▶ _What you are asked to do_: Starting at the line that holds "Task: Open the Inkassostop dropdown" and stopping at the line that holds "Image resolution: width=1200", restate the records below word for word, with both of those lines included.

▶ _Raw data_:

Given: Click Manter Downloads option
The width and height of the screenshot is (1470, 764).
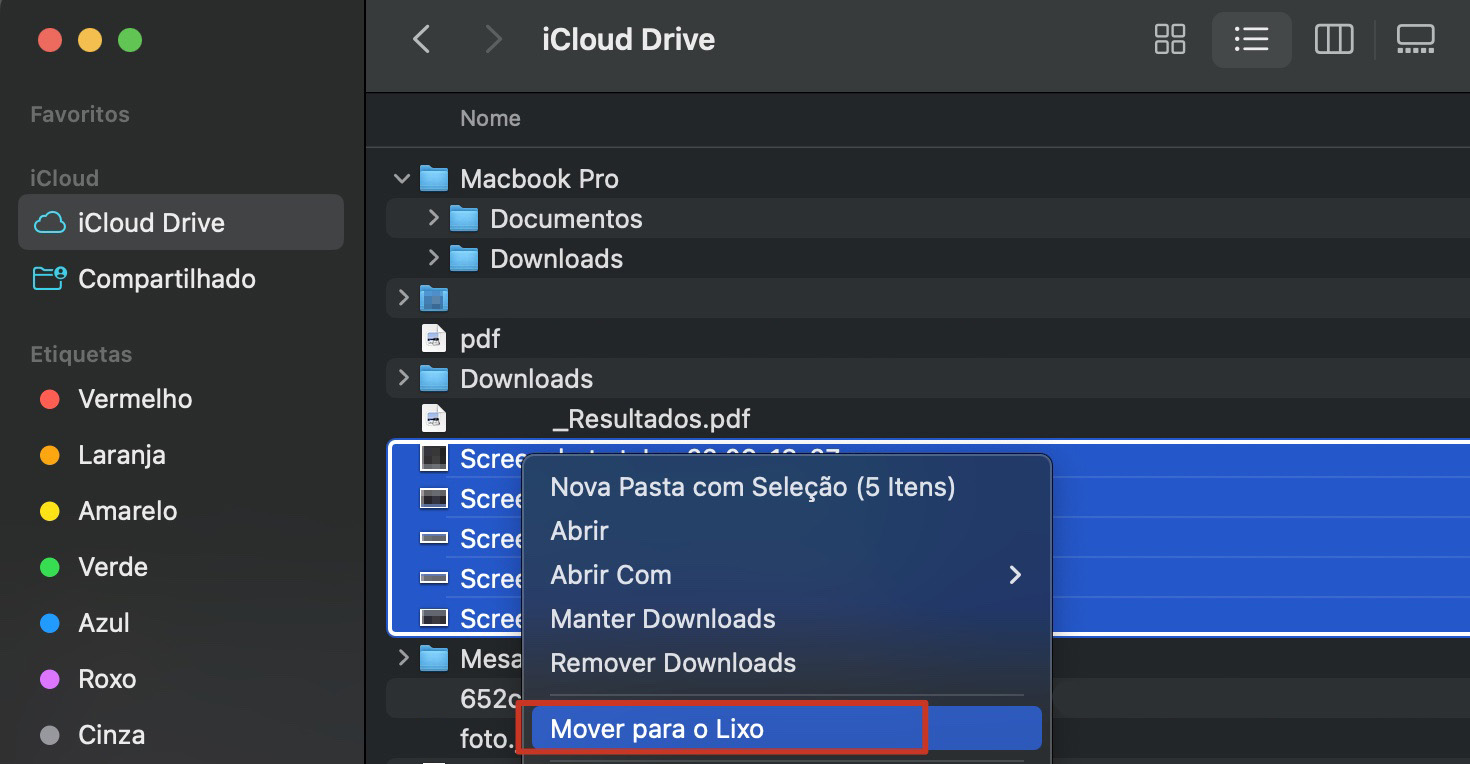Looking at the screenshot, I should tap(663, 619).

--

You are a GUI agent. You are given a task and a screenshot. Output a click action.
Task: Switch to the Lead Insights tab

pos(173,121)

* * *

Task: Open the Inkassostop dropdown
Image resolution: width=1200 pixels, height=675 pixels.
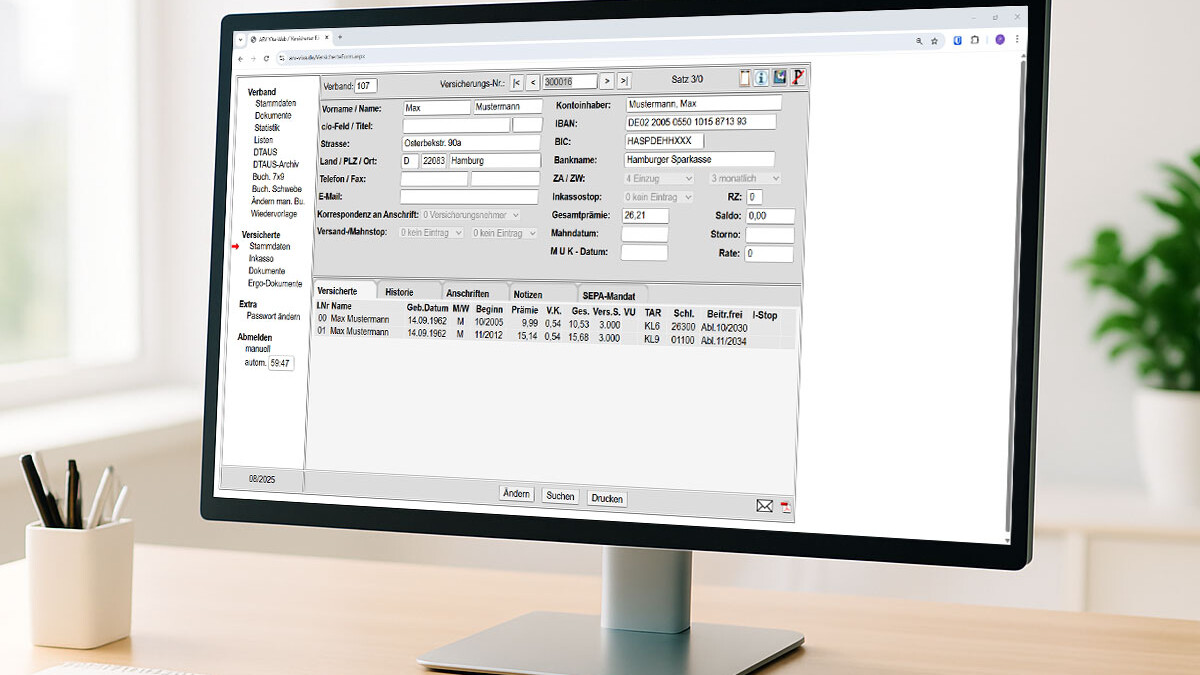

▶ _Completed task_:
Task: Open the Inkassostop dropdown
Image resolution: width=1200 pixels, height=675 pixels.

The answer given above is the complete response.